== Exercise data
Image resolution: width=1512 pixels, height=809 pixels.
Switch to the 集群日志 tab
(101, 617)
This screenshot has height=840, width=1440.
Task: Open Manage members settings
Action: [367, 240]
====
→ Brief:
Give back the entries exactly, so that each line matches the original.

→ Reply to the task:
Image resolution: width=1512 pixels, height=809 pixels.
Switch to the 集群日志 tab
(101, 617)
This screenshot has height=840, width=1440.
Task: Open Manage members settings
Action: [367, 240]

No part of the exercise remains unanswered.